In the present instance no notice was given, as we have seen, to the landlord, nor was he allowed to repair to the fullest extent, as he offered, but the tenant threw up the lease, abandoned the premises, and refused to abide by his contract entered into by both parties in good faith. We do not think that he can, under the law, be permitted thus to escape the effect of his contract, uninfluenced by any act of the landlord of deception or fraud, when as a proposed tenant he had it in his power, before entering into the contract, to visit and inspect the premises if he chose to do so, and if inspection could not be had, from any cause whatever, could have refused to enter into the contract. To say otherwise is to declare that an individual desiring to rent premises may see the outside thereof, never insist on looking minutely inside, and when he is satisfied, after taking possession, that they are not safe, can, notwithstanding the contract *552of the lease he has made, which does not contain any warranty of the landlord, and which is entered into honestly and fairly upon both sides, rescind the contract, without notice to the landlord to put the premises in proper condition, and even going further, and refusing him any opportunity to do so.

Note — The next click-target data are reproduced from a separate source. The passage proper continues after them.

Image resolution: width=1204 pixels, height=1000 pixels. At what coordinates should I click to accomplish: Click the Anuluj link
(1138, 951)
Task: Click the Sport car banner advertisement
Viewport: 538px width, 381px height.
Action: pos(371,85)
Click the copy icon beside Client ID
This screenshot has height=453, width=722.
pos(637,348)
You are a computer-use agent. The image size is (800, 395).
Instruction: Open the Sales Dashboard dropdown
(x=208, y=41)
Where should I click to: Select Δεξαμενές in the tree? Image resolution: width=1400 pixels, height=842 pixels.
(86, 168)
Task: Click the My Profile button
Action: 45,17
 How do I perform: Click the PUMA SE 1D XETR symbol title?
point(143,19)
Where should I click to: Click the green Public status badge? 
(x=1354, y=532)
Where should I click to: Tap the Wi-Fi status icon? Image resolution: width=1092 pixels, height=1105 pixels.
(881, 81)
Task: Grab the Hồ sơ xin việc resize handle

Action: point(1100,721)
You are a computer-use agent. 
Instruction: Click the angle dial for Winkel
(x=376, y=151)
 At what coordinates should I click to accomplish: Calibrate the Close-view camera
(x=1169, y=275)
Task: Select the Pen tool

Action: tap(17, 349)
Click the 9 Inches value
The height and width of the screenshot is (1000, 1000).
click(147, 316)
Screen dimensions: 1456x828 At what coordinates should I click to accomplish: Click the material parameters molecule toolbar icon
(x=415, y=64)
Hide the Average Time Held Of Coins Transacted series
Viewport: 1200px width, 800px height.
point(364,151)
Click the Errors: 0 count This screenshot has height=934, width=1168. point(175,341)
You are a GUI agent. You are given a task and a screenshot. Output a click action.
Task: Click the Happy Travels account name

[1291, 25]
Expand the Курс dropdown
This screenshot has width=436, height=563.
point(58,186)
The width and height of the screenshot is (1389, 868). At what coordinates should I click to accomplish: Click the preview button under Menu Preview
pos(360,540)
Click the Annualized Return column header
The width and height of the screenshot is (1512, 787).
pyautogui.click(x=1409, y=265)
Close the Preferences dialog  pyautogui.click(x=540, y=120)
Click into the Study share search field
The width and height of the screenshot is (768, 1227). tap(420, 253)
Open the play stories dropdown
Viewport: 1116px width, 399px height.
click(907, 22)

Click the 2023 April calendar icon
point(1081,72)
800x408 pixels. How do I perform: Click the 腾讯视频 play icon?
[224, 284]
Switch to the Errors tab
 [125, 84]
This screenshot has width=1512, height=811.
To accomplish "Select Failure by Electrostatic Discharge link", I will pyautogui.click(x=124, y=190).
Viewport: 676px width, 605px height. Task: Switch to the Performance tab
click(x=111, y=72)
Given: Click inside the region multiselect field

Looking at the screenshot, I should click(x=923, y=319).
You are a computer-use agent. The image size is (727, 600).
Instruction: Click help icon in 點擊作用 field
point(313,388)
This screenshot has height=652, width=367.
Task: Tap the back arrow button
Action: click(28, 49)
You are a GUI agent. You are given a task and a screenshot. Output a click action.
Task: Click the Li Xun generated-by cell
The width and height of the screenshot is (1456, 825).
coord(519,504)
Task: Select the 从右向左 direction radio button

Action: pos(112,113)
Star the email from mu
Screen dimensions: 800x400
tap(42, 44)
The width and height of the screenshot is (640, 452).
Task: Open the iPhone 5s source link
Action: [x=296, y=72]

This would be placing the burden of looking out for the health of one’s family on the landlord, and leaving the husband and father without any responsibility therefor in renting a house for them to live in.

An inspection of the decision just quoted, and sections 1932, 1941, and 1942 of the Civil Code, are, it seems to us, conclusive of the matter. The findings do not support the judgment, and we are therefore of opinion that it should be reversed, and we so advise.

Vanclief, C., and Belcher, C., concurred.

The Court.

For the reasons given in the foregoing opinion, the judgment and order refusing a new trial are reversed.